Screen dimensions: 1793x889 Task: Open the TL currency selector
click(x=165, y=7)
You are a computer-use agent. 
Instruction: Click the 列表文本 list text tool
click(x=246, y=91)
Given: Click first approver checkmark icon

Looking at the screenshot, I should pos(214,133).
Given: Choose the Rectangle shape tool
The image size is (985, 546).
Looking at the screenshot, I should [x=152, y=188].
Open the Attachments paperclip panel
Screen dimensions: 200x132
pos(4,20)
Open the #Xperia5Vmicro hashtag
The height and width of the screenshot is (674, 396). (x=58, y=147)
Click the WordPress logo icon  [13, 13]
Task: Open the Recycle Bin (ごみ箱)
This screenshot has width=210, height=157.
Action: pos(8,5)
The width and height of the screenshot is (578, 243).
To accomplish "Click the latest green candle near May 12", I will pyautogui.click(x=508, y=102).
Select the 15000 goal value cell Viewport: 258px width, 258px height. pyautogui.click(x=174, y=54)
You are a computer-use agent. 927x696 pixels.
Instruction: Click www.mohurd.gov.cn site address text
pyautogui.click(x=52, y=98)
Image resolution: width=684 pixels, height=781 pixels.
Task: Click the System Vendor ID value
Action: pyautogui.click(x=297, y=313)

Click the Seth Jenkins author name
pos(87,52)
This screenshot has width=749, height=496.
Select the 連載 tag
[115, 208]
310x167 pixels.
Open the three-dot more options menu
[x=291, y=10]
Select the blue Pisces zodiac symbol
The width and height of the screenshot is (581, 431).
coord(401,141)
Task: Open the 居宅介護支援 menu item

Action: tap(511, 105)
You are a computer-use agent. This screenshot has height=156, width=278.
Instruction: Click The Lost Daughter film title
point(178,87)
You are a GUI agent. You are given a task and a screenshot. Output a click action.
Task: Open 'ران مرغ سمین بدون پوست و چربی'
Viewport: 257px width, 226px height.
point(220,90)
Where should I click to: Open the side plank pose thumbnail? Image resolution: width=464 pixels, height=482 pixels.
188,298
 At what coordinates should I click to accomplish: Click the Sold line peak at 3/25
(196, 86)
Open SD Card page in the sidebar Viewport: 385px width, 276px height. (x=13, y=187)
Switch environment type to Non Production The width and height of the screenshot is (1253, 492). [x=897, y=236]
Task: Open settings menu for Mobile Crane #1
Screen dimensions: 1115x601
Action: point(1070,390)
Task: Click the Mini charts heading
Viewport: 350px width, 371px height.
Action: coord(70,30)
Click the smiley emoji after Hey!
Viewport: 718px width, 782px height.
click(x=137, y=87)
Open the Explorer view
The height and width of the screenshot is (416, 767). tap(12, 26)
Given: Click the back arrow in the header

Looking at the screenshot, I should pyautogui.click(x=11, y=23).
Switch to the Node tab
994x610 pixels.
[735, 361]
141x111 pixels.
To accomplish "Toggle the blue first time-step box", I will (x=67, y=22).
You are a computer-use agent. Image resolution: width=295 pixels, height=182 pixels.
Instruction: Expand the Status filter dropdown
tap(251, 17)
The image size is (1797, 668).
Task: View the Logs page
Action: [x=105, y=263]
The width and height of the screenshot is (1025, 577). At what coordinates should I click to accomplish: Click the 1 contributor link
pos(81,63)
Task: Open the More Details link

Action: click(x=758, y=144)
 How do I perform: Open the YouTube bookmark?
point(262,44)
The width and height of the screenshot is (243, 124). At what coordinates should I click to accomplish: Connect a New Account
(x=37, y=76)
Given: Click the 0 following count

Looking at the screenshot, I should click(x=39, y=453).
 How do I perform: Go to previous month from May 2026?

§ **What the task requires**:
Pick out each line of the listing above that contains the word "computer" and copy those lines.

§ **Written solution**:
You are a computer-use agent. 
You are a computer-use agent. 927x696 pixels.
You are a computer-use agent. This screenshot has height=156, width=278.
You are a computer-use agent. Image resolution: width=295 pixels, height=182 pixels.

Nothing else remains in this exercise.